On aura compris que Denis Boivin a pour Marie de l’Incarnation une admiration sans bornes. «Les nouveaux arrivants qui débarquaient à Québec dans les années 1640 à 1665 voulaient tous rencontrer Marie de l’Incarnation, insiste-t-il. Ils savaient qu’il pouvait lui faire confiance et qu’elle pouvait leur donner l’heure juste quant à la situation qui prévalait à Québec. Aujourd’hui, on parlerait d’un brainstorming!» Autre motif d’admiration pour cette femme née à Tours en 1599 et décédée à Québec en 1672: l’enseignement aux Autochtones dans leur propre langue, Marie de l’Incarnation s’étant fait un devoir d’apprendre leurs langues pour communiquer efficacement avec eux.
Aussi étonnant que cela puisse paraître, Denis Boivin ignore encore la date de sortie du film. Ce sera peut-être en mai ou en septembre, à moins qu’il ne soit diffusé lors d’un festival ou d’un événement spécial, soutient Denis Boivin.

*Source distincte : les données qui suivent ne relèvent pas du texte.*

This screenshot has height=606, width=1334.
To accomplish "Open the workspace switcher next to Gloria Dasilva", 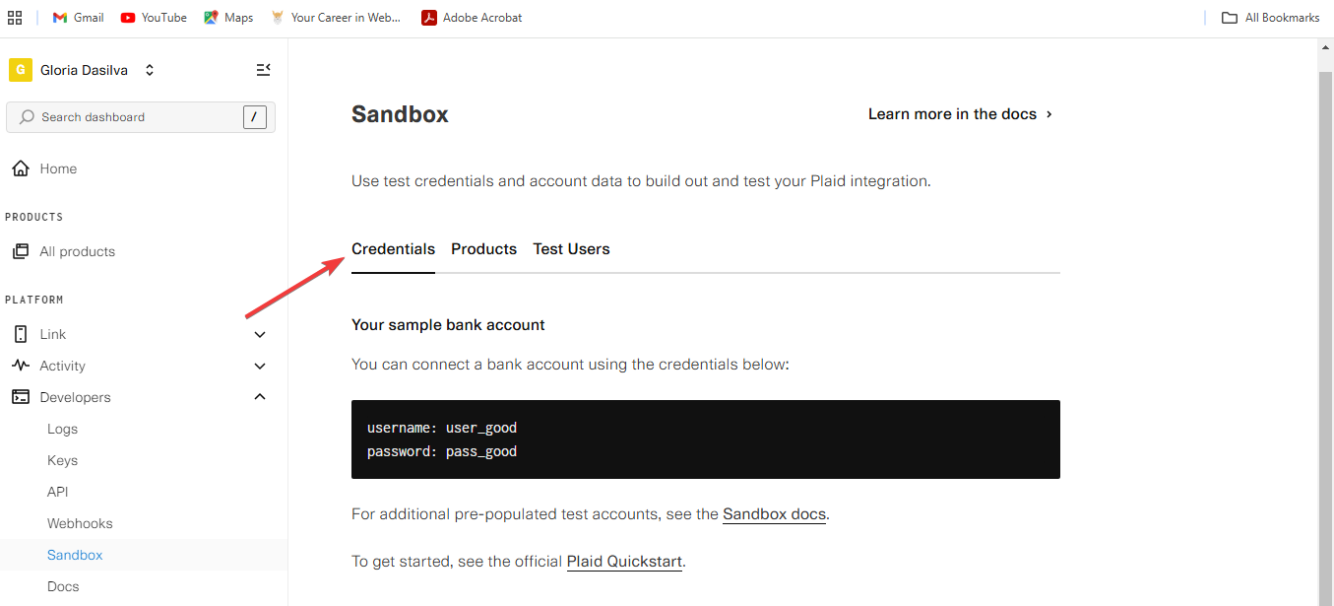I will pyautogui.click(x=149, y=69).
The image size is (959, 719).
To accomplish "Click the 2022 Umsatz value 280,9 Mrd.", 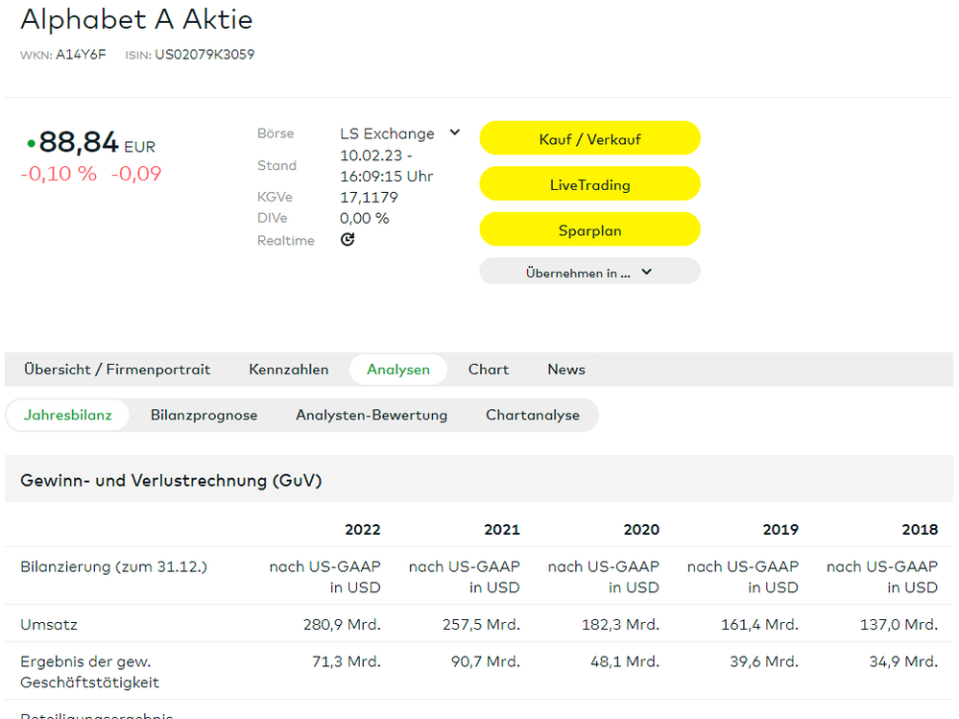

Mais c’est une mission accomplie pour le cinéaste qui s’est investi corps et âme dans ce projet financé par le Fonds MELS (pour la postproduction), Téléfilm Canada, la Ville de Québec (Programme des grands événements) et la communauté religieuse des Ursulines.
Cinéaste résolument indépendant, Denis Boivin a signé des dizaines de documentaires et de films de fiction, dont plusieurs ont reçu des prix à l’étranger. Dans cette liste figure Le Pardon (1992), un film coup de poing qui met l’accent sur le pardon que des parents ont accordé aux deux individus ayant violé et assassiné leur fille en 1979.